__What the exercise asks__. The listing below contains a span that opens with the line containing "Garantia (21, 2450)" and closes with the line containing "Screenshot is 147x2576.". Return that span exactly.

__Provided material__.

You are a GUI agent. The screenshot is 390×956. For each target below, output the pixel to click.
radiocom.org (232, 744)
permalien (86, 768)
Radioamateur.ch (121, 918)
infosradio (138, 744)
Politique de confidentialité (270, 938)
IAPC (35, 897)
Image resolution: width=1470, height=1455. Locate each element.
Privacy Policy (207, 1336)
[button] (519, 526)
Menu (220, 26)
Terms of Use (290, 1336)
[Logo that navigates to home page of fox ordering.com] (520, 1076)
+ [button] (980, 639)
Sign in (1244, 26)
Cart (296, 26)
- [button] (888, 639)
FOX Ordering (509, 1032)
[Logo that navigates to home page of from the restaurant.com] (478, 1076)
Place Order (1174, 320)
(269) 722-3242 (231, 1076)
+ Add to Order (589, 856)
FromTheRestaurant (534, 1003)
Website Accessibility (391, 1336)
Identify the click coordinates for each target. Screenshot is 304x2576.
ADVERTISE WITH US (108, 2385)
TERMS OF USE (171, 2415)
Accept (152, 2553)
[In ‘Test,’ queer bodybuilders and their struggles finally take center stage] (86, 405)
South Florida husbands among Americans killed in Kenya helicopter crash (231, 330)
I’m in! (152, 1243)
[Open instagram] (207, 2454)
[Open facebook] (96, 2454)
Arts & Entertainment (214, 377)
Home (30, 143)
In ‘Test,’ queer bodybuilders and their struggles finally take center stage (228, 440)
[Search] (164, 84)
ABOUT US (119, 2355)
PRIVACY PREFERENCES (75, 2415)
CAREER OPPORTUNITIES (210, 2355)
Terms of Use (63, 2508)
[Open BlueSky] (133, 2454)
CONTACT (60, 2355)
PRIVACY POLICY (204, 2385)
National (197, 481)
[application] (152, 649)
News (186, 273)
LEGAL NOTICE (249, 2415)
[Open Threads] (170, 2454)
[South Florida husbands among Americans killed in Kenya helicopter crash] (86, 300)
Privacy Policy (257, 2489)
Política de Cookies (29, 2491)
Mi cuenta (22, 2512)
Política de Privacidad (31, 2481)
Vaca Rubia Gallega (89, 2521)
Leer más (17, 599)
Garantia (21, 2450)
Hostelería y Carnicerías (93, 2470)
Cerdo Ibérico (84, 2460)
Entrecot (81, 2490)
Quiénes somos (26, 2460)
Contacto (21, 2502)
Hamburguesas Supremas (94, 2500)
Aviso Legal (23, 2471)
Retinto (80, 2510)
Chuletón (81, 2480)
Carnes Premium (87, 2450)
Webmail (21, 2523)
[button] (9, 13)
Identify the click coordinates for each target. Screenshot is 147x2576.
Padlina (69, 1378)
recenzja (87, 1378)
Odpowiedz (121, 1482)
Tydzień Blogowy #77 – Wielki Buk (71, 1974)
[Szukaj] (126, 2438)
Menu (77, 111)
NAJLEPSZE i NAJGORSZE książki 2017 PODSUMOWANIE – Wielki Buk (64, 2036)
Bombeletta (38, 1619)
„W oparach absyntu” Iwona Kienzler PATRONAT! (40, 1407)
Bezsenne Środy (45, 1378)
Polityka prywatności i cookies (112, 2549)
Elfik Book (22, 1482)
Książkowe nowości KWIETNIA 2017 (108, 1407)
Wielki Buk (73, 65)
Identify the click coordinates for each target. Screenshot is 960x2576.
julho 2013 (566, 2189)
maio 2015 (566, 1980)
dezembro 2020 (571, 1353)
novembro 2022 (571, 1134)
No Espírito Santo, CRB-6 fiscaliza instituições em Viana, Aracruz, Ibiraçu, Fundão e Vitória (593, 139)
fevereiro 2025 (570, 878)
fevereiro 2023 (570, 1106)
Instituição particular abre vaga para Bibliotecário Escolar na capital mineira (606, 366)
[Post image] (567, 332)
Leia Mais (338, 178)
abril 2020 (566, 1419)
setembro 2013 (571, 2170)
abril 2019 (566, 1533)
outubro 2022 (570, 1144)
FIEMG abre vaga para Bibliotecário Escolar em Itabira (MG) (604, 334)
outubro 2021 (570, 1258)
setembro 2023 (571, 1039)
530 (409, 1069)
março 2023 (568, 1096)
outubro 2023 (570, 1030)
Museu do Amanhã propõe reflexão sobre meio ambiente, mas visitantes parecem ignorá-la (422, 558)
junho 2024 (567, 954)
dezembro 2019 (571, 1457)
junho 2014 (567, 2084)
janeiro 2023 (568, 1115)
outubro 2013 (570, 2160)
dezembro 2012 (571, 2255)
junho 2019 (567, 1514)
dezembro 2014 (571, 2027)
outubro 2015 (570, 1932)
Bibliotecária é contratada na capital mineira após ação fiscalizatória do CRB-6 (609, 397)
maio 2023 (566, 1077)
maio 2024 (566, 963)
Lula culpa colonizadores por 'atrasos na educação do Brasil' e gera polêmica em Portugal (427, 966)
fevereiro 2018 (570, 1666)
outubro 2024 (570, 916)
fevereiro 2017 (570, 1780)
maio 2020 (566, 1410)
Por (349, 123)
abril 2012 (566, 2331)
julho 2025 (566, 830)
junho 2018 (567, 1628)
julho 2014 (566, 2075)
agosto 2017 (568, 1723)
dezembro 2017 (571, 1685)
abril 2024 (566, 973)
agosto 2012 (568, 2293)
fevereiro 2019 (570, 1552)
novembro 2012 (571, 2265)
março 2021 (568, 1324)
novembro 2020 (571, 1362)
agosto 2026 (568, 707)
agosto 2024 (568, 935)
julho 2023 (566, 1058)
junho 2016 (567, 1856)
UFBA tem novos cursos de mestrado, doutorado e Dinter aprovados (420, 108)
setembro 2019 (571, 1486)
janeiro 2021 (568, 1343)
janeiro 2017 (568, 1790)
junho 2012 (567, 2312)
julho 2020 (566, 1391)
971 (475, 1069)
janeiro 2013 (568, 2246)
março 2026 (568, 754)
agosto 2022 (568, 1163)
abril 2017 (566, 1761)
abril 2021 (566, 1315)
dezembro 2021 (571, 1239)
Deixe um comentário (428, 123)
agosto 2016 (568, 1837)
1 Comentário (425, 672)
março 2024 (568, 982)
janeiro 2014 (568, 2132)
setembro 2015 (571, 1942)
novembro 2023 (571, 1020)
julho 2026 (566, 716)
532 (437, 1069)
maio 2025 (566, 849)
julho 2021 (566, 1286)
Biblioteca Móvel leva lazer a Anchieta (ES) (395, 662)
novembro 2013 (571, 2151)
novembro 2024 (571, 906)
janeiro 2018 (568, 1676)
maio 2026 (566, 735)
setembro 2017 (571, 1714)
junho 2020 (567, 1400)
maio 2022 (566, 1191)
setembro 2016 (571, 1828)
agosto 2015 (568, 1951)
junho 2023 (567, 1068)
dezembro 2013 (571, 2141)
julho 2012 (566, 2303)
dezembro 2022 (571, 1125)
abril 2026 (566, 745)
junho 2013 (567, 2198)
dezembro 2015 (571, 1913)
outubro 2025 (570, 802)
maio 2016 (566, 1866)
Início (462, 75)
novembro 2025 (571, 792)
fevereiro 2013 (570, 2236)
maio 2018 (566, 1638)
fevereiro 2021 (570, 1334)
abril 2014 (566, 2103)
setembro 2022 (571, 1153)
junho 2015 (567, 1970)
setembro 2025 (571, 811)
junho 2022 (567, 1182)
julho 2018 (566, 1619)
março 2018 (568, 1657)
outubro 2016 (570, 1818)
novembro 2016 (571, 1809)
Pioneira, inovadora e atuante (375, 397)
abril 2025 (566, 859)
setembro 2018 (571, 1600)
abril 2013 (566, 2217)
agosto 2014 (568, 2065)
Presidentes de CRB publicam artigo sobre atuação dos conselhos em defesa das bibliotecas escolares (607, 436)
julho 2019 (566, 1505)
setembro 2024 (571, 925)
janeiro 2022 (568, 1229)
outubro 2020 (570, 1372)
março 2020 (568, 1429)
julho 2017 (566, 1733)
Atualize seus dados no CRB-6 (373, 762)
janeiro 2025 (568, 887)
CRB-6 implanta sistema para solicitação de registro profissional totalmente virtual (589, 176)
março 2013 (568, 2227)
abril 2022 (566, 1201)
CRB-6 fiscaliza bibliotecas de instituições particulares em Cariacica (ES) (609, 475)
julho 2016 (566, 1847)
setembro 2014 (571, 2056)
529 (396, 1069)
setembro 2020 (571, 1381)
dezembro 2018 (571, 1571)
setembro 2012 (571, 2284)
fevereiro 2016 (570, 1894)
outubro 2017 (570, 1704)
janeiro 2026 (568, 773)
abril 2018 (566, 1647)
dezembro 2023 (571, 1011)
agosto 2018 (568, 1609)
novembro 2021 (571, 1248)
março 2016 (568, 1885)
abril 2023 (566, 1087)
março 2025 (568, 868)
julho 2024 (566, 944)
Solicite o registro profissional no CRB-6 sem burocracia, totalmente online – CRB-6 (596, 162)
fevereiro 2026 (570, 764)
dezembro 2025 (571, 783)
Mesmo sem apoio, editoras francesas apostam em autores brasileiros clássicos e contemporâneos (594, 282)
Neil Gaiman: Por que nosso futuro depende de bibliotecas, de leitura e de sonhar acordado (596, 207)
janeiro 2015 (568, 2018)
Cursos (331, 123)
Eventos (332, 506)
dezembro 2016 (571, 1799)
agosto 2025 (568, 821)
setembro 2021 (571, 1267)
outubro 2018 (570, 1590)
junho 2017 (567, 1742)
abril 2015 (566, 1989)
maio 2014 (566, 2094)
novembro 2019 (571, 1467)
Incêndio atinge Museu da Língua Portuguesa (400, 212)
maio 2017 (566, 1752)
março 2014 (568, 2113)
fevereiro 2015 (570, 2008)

__Solution__.
Garantia (21, 2450)
Hostelería y Carnicerías (93, 2470)
Cerdo Ibérico (84, 2460)
Entrecot (81, 2490)
Quiénes somos (26, 2460)
Contacto (21, 2502)
Hamburguesas Supremas (94, 2500)
Aviso Legal (23, 2471)
Retinto (80, 2510)
Chuletón (81, 2480)
Carnes Premium (87, 2450)
Webmail (21, 2523)
[button] (9, 13)
Identify the click coordinates for each target. Screenshot is 147x2576.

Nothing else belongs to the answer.